What you have to do: In the passage about dung beetles, what items of clothing did Byrne and his team design for the beetles?

* Start Text section *

Byrne and his team designed caps and boots for dung beetles and dressed the beetles in their new apparel to prove, firstly, that dung beetles use the Milky Way to orientate, and secondly, that dung beetles climb on top of their dung balls to cool their bodies as they roll the ball away from competitors at the dung pile.

According to Byrne and team members Marie Dacke, Eric Warrant, Emily Baird and Clarke Scholtz: “We are very chuffed to win the Ig Nobel! Believe it or not, it is a significant recognition of one’s work, especially in reaching the wider general public.

“Poking fun at science is good,” the team continued. “The whole enterprise is one of questioning something – even the results – and enjoying it.

“All four of us are really honoured by the award and hope it spreads the word among the general public that science is not dry and boring but actually good fun. We think the Ig Nobel also highlights that basic curiosity-driven research leads to amazing insights into how our remarkable world works.”

* End Text section *
* Start Entries supplied *

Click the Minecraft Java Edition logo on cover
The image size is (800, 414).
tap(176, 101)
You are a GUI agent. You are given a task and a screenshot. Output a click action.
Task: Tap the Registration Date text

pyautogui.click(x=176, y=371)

* End Entries supplied *

Result: Caps and boots.